Símbolo da colonização e da identidade cultural de Erechim, a antiga Igreja Matriz São José segue viva na memória das gerações, como um marco arquitetônico, social e espiritual perdido com a sua demolição
Se estivesse de pé, em 2025 a antiga Igreja Matriz São José de Erechim estaria completando 98 anos de história, testemunhando quase um século da fé, da cultura e do esforço coletivo de um povo que construiu, tijolo por tijolo, uma das mais emblemáticas obras arquitetônicas da região do Alto Uruguai.
Com seus 107 anos de emancipação político-administrativa, Erechim é fruto da força de seus imigrantes. Gerações que, vindas de diferentes partes da Europa, deixaram um legado cultural traduzido em edificações como o Castelinho, a Prefeitura Municipal, a Estação Ferroviária, o prédio dos Correios, além de casas típicas dos colonizadores. Mas nenhuma construção talvez tenha simbolizado tanto a união entre fé, cultura e identidade como a antiga Igreja Matriz São José, no coração da cidade.
Um projeto coletivo, feito com suor, fé e perseverança
De acordo com Elcemina Lúcia Balvedi Pagliosa, no livro “Um mosaico sobre Erechim”, a história da Matriz teve início em 1927, quando começou a ser erguida em alvenaria, com um total de 945 metros quadrados, sob a supervisão do arquiteto Vitorino Zani, de Porto Alegre.
O processo de construção foi uma verdadeira epopeia para a comunidade local: As pedras vieram do Vale Dourado.

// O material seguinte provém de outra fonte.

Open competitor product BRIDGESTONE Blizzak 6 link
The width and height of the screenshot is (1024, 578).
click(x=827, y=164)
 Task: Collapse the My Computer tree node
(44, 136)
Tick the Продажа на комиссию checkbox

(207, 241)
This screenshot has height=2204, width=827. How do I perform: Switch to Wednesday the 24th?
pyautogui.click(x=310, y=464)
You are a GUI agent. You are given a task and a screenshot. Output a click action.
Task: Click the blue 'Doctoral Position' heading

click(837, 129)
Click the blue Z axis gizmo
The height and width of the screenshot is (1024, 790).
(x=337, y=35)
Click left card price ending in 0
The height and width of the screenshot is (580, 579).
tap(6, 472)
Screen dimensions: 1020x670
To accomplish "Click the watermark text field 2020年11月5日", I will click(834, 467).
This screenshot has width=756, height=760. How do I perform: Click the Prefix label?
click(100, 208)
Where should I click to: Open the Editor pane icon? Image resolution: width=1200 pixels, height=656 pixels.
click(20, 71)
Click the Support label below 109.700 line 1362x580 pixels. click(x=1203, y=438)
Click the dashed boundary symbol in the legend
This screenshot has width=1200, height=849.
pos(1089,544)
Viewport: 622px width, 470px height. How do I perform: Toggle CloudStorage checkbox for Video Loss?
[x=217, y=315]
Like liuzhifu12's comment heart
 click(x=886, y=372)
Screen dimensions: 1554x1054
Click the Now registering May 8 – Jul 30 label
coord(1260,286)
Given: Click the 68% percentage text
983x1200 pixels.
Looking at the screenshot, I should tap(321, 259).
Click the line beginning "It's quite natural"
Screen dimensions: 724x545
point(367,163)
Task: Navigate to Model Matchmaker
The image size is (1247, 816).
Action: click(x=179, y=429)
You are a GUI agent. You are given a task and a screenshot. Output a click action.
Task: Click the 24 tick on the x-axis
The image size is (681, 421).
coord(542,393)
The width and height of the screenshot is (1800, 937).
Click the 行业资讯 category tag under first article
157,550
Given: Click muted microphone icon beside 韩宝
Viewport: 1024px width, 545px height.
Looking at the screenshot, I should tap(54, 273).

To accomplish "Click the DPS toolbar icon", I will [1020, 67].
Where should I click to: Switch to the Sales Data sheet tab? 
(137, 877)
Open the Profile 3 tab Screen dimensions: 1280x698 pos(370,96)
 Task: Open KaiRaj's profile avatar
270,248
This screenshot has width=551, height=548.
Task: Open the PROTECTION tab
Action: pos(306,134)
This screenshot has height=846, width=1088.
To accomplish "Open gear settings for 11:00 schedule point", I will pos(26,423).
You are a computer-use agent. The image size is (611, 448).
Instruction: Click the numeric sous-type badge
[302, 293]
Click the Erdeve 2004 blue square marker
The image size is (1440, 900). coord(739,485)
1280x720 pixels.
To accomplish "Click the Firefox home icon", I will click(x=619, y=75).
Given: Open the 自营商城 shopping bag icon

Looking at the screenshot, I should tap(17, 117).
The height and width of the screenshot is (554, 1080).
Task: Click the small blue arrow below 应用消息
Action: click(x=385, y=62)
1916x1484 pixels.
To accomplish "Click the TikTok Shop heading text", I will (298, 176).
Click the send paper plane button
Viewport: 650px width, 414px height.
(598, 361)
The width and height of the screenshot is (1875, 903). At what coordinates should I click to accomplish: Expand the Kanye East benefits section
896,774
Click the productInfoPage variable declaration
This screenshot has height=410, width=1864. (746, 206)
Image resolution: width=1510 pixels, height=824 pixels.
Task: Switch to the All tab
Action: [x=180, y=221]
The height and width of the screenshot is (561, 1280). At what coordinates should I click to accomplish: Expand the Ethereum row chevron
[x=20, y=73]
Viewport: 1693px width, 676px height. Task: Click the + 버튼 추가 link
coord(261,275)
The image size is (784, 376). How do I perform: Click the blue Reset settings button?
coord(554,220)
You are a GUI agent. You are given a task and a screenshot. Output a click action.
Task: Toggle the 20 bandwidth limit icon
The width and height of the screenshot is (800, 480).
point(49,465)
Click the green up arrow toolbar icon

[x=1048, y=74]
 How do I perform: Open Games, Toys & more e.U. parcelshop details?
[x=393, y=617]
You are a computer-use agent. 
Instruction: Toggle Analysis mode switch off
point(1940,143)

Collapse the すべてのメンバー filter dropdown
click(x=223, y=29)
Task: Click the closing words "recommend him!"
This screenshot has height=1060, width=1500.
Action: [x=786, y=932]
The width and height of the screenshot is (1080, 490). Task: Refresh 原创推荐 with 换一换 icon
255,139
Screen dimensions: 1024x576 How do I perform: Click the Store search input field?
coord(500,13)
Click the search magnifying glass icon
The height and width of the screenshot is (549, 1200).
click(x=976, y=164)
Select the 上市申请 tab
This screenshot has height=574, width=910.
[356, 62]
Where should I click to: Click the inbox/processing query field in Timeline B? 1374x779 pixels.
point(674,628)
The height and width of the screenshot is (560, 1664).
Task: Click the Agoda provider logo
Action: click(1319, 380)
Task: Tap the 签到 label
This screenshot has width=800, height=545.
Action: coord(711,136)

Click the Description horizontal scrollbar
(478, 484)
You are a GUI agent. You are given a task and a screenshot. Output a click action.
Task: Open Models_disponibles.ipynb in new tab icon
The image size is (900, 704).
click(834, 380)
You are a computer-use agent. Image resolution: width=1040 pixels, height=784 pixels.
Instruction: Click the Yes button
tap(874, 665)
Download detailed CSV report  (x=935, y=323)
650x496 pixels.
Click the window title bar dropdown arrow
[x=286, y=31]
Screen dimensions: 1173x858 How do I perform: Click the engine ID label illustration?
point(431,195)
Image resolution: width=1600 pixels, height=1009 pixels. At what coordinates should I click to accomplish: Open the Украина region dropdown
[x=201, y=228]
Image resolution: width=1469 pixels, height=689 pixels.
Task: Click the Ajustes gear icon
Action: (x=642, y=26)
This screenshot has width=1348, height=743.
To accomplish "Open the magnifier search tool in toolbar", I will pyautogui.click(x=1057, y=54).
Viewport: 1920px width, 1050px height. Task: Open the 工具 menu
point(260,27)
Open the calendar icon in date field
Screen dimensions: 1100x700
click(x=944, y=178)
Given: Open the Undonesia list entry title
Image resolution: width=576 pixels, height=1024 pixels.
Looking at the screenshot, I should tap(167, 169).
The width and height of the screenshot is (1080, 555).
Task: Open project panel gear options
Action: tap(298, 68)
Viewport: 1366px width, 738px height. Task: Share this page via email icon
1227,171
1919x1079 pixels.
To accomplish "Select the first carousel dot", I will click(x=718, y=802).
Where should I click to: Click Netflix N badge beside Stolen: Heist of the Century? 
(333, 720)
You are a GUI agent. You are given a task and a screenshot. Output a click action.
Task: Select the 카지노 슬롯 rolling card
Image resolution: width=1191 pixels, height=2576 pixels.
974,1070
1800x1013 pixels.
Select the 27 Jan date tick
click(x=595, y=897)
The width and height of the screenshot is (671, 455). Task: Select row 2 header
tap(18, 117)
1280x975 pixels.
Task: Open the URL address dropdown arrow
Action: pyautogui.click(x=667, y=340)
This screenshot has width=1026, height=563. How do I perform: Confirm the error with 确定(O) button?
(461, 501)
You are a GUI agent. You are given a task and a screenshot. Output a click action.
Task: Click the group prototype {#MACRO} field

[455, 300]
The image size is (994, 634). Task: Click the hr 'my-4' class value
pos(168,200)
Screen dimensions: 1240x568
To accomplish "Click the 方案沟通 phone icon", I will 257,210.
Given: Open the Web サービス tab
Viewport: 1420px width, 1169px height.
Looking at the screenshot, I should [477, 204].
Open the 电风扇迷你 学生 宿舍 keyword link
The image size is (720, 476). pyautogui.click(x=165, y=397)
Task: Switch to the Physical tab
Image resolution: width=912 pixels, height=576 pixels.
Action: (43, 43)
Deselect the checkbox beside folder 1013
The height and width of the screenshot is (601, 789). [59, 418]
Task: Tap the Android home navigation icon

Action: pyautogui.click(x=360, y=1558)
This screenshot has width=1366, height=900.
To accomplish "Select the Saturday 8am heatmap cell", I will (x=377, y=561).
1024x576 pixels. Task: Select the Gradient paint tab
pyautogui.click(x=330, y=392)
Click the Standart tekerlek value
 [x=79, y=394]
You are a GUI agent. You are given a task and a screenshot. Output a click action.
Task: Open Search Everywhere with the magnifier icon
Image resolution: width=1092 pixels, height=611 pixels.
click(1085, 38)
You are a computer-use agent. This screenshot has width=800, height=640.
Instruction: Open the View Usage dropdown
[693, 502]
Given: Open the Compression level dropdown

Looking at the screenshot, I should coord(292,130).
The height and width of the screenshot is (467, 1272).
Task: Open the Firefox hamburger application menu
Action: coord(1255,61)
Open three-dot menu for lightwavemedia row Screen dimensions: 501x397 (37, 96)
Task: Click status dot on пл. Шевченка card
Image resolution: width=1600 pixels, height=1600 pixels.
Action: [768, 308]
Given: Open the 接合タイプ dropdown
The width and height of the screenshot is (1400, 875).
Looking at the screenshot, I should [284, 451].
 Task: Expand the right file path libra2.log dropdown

A madeira foi uma doação da família Mariga, de Gramado, interior de Erechim. O cimento, símbolo da qualidade da obra, foi importado da Alemanha. Em 1928, o bispo Dom Alço Eusébio da Rocha abençoou a pedra angular, marco que selava o início espiritual da edificação.
Segundo a autora, a obra foi marcada por constantes contratempos devido à dificuldade na obtenção de materiais. Porém, como destacou Molozzi (2017), foi justamente esse cenário de dificuldades que uniu a população em uma corrente de solidariedade e fé. Moradores contribuíam com mão de obra, doações financeiras e com a organização de eventos e festas para arrecadar fundos.
Os sinos que ecoaram na cidade
Um dos símbolos mais lembrados da antiga igreja eram os seus três sinos, fundidos em aço na cidade de Bochum, na Alemanha. Eles chegaram a Erechim em 1937, batizados com os nomes de Jesus, Maria e José, e por décadas marcaram os principais momentos da vida religiosa e social da cidade.
Da beleza arquitetônica à demolição que deixou marcas
A antiga igreja, além de sua relevância religiosa, era uma referência arquitetônica com estilo barroco europeu, abóbadas internas ricamente trabalhadas, altar em mármore e bronze, e um espaço que servia de palco para importantes celebrações e momentos históricos da comunidade.
Porém, a falta de políticas de preservação do patrimônio histórico em Erechim — diferente de cidades vizinhas que até hoje preservam suas igrejas matrizes originais — resultou em uma decisão que até hoje gera polêmica: a demolição da antiga Matriz São José, em 1969.
Embora um plebiscito tenha mostrado maioria pela substituição da construção, muitos apontam até hoje a decisão como um erro histórico. O episódio é lembrado com tristeza por antigos e novos moradores, que reconhecem o valor cultural e afetivo perdido com a demolição.
O legado que permanece na memória
Hoje, a atual Catedral, inaugurada em 1977, representa a continuidade da fé, mas para muitos não carrega o mesmo peso emocional, arquitetônico e histórico da antiga Matriz.
Projetos recentes chegaram a sugerir a construção de uma réplica da antiga igreja, como forma de resgatar parte dessa memória afetiva, mas até o momento nenhuma ação concreta foi efetivada.
O certo é que, mesmo demolida, a antiga Igreja Matriz São José segue viva na história de Erechim, como símbolo de um tempo em que a união de um povo fez surgir, em plena área central da cidade, uma obra que refletia mais que fé: refletia identidade, pertencimento e luta comunitária.